There’s no love lost between Mr. Mendelson and marijuana advocates, who say the club ban discriminates against people in public housing and residents who want to smoke marijuana but can’t in their homes. Since public housing in the District is run by the federal government, it is not subject to local pot legalization laws.
“He’s a prohibitionist,” said Adam Eidinger, who heads up DCMJ, the organization that got the legalization measure on the ballot in 2014. “We’ll work for the next two years to get him out of office.”
Kaitlyn Boecker, a policy analyst with the Drug Policy Institute, said this is not what the voters wanted when the approved legalization passed nearly two years ago.
“It is clear that Chairman Mendelson and [D.C. Mayor Muriel Bowser] rigged the process against the people. Initiative 71, which was overwhelmingly approved by District voters, sought to remove marijuana from the criminal justice system and did not restrict marijuana use by adults,” Ms. Boecker said. “The bill passed today ignores those principles.”
It was the second time in two days showcasing the city’s fractured, contradictory approach to legalized pot, where growing, lighting up and even giving away marijuana are all now permitted but where legalized sales are not.
On Monday an Oakland-based company touted a cold-pressed juice delivery service that also brings “free” marijuana to customers in the District.
As a way to skirt the city’s law against selling cannabis — while still taking advantage of residents being allowed to possess up to 2 ounces of pot — HighSpeed is offering to sell residents juice and “gift” them some marijuana with their order.

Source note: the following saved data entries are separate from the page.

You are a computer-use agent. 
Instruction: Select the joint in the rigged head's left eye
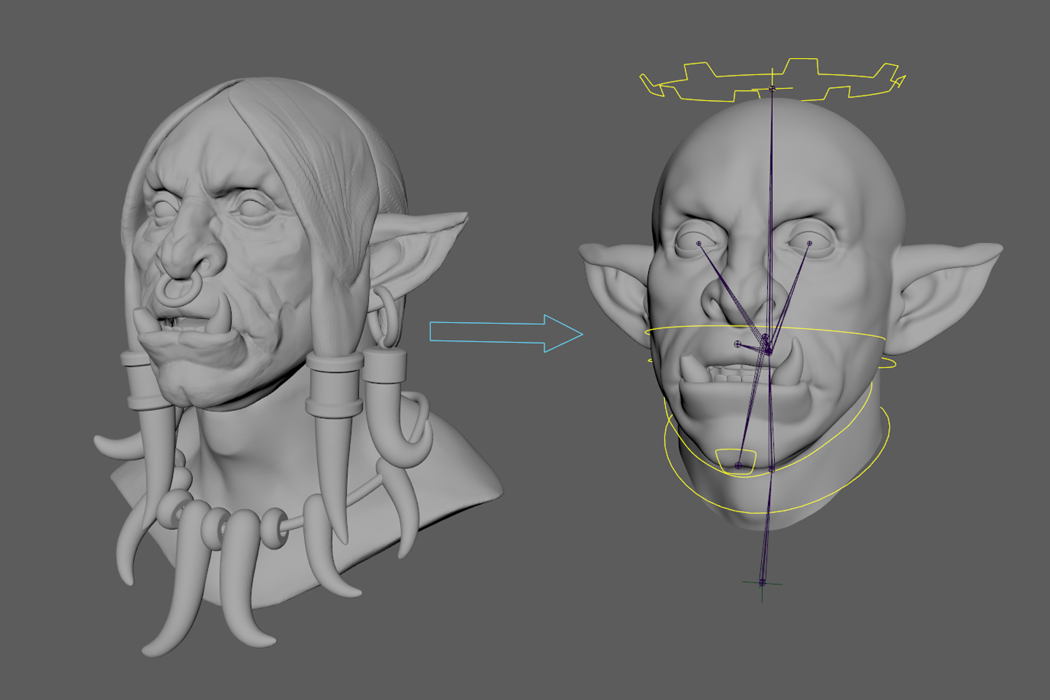pyautogui.click(x=699, y=243)
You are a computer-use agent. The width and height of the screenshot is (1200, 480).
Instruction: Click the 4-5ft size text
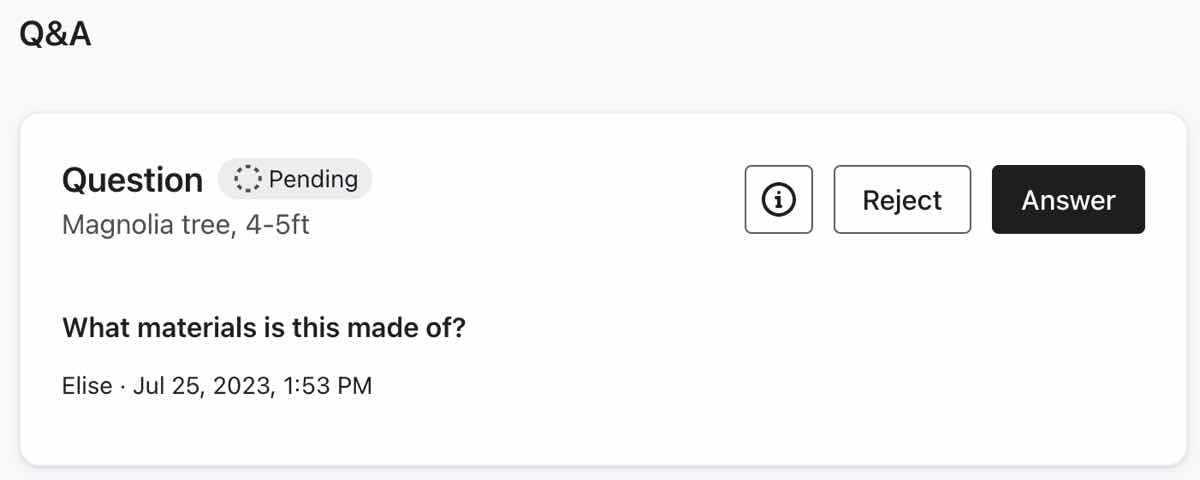(277, 225)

The company started in Oakland in 2015 and began deliveries in the District of Columbia about two months ago, having already served about 300 customers, according to HighSpeed.

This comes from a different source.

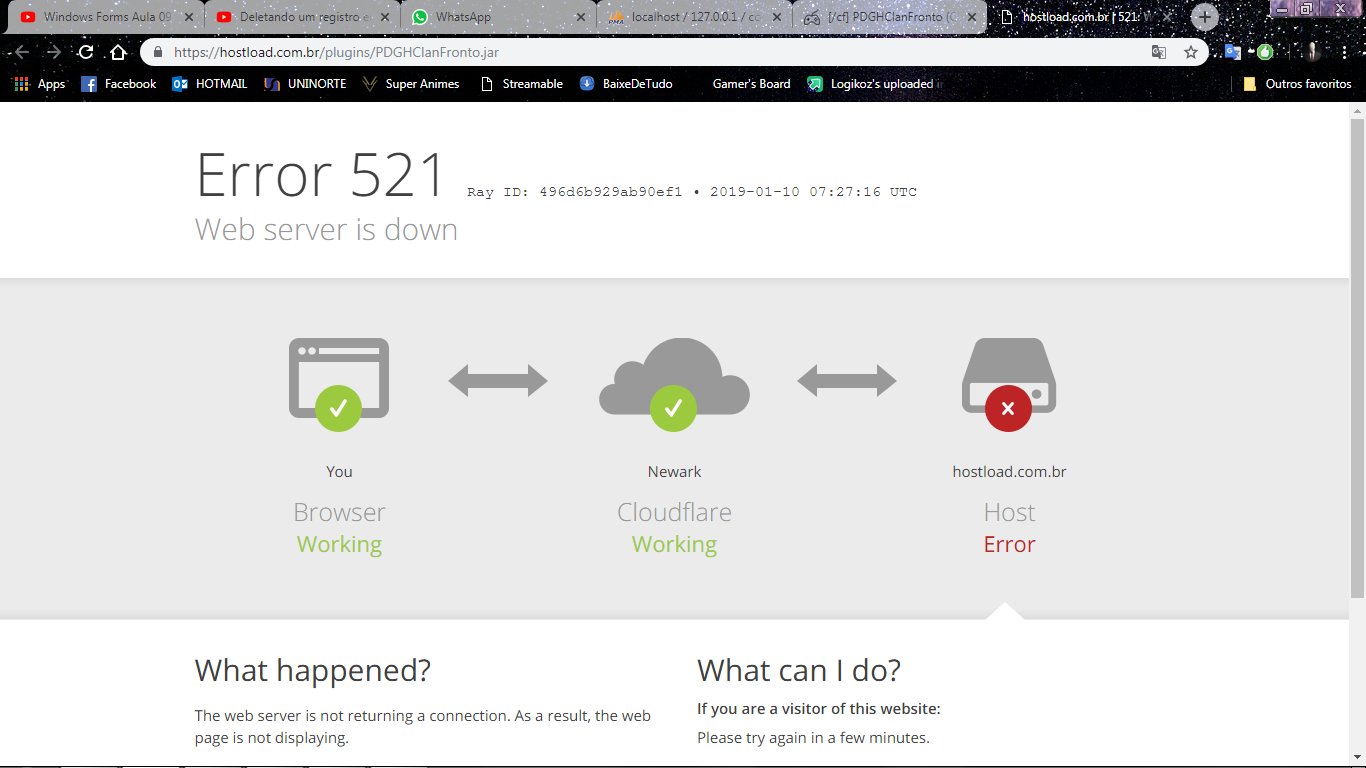Open the Apps shortcut in the bookmarks bar
The width and height of the screenshot is (1366, 768).
click(40, 84)
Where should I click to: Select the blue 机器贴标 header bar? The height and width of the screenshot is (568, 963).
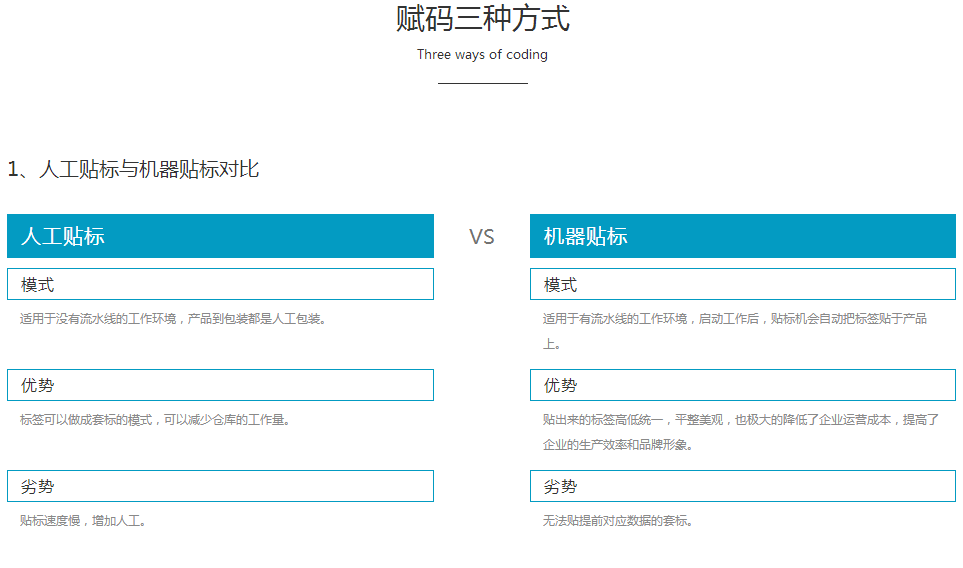[x=743, y=236]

D.C. Police and Karl Racine, the District’s attorney general, did not return repeated emails for comment as to whether the company was operating within the law.
If the District can figure out how to regulate the sale of marijuana — and convince Congress to not butt in — pot businesses could stand to make nearly $100 million by 2020, according to a report by ArcView Market Research and New Frontier. And depending on how the District would set up regulations, that could mean a lot of tax revenue.
Marijuana is set to be a $2.3 billion business by 2020 in Washington state, which legalized both sales and possession of the drug in 2012.
HighSpeed claims the service “is completely legal thanks to Initiative 71.” It’s true that the law allows residents to transfer up to 2 ounces of marijuana to another person, but HighSpeed’s service isn’t quite that simple.
On the HighSpeed website, one can order an $11 cold-pressed juice and add a “donation” that adjusts the price to either $55 or $150. With that donation comes the “free” marijuana.
The prospects for HighSpeed aren’t good, however. Last year Kush Gods set up a similar service of “gifting” pot to people in the District. The company’s owner, Nicholas Cunningham, was recently sentenced to two years of probation for operating the business.
A flourishing D.C. pot industry won’t happen if Congress doesn’t want it to. Since some of the District’s spending is subject to congressional approval, the city cannot enact any laws that will result in added budget lines, which is why legalization was able to be passed. If the District wanted to allow pot sales, they’d have to set up infrastructure, a tax system and regulations, among other things.
But as the issue of legal weed in D.C. expands, the minor details seem to be causing the most uproar. And for pot activists, some recent moves from the D.C. Council are as bad as congressional meddling.
“If [Mr. Mendelson] succeeds, he’s doing the bidding of Congress,” DCMJ’s Mr. Eidinger said.